[PROBLEMS AND TASKS]:
a - In the passage about Toby, in how many states does Toby say he has been in and out of hospitals and the local lockup?
b - Resume the passage about Toby, picking up right after its final sentence.

[SUPPLIED PASSAGE]:
Friday, August 11, 2006

Toby has lived on the streets for most of his adult life, other than for a short stint in the Army, when he served in Vietnam, and a couple of failed attempts at holding down a ``real job, living square.''
''No one wants to hire a drunk,'' he told me. ``I went home once, a long time ago. My father had Alzheimer's but was labeled senile. I couldn't take it. I hit the bottle hard and never stopped. Been in and out of hospitals and probably the local lockup in over 40 states. Usually for vagrancy. I guess I'm a lost cause.''
According to Toby, his service record was a good one that almost ended badly. His first year in Vietnam, he was in the thick of it, served with valor, saw a lot of blood and guts, held the hand of a couple of good friends while they died.
He had been wounded and later returned to the front lines, where he assaulted an officer.

(Collected data entries)
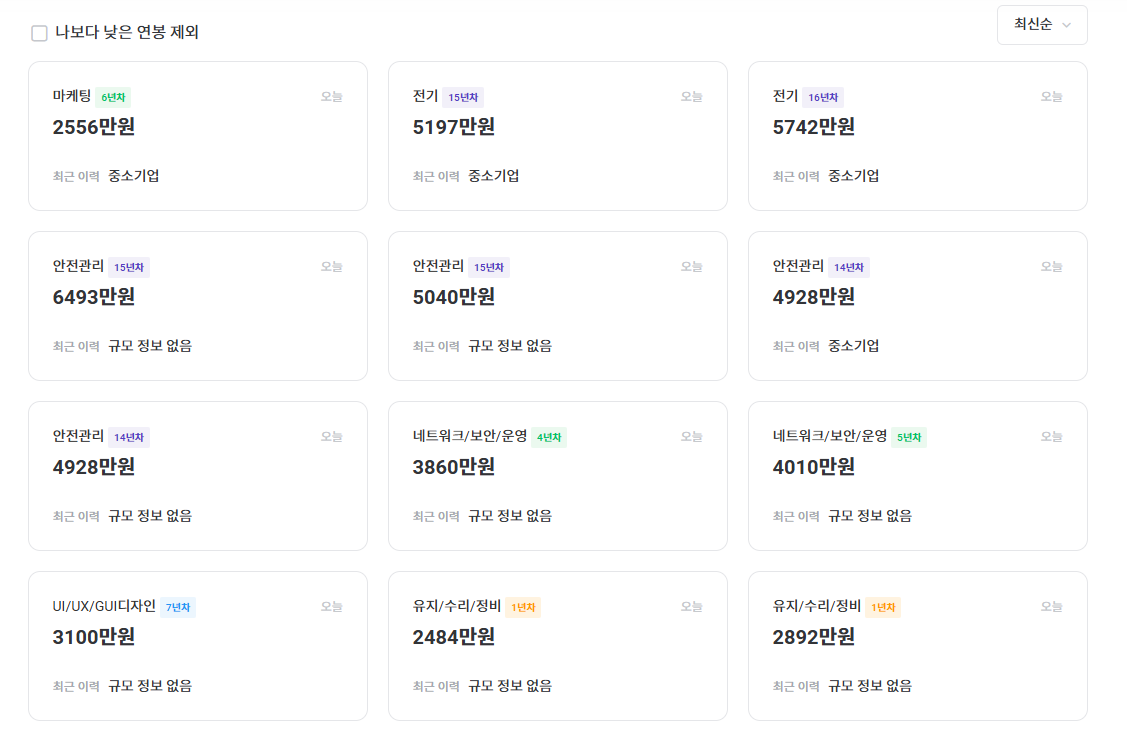View the 네트워크/보안/운영 5년차 4010만원 card
This screenshot has width=1127, height=752.
point(917,476)
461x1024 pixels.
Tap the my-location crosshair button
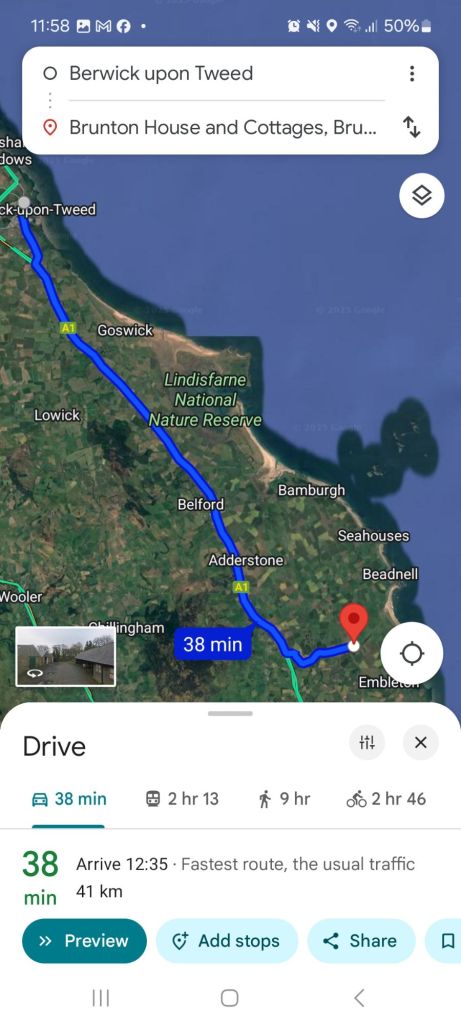411,653
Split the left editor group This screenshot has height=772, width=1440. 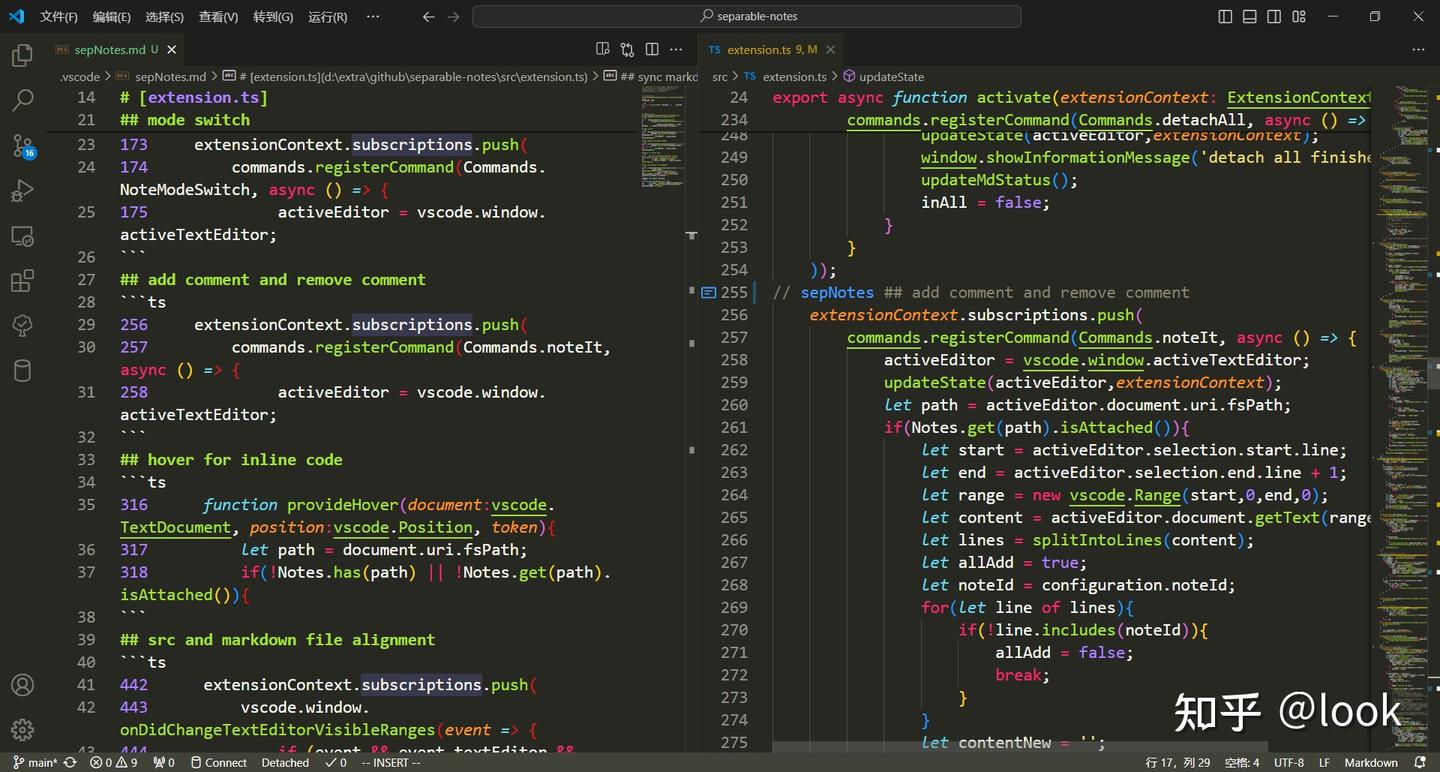652,49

[TASK-BY-TASK ANSWERS]:
a - Over 40 states.

b -
''Big mistake,'' Toby admitted. ``I still feel bad about that. The day after I hit him, he got killed.''
I met Toby on a sparkling Key West morning near the chickee huts that border the one-block-long county-owned Higgs Beach, where a large number of homeless people congregate each day.
This beach and its environs are a microcosm of Key West, a diorama, explicit in its portrayal of the southernmost city.
It offers a sometimes acute, sad, joyful, eclectic, heartening and disheartening jambalaya of parallel universes aware of each other's existence yet totally self-centered in relation to each other.
From the beach you can see people playing volleyball, sunbathers slathered and shining, joggers, bikers and lovers holding hands.
By noon, the restaurant at the edge of the beach is serving cool drinks and colorful appetizers.
Fifty feet away is the ghost of the now-defunct mobile soup kitchen that at one time set up on Sunday mornings to serve nourishment for the body and a word of encouragement for the soul.
But Monroe County put a stop to that practice two years ago.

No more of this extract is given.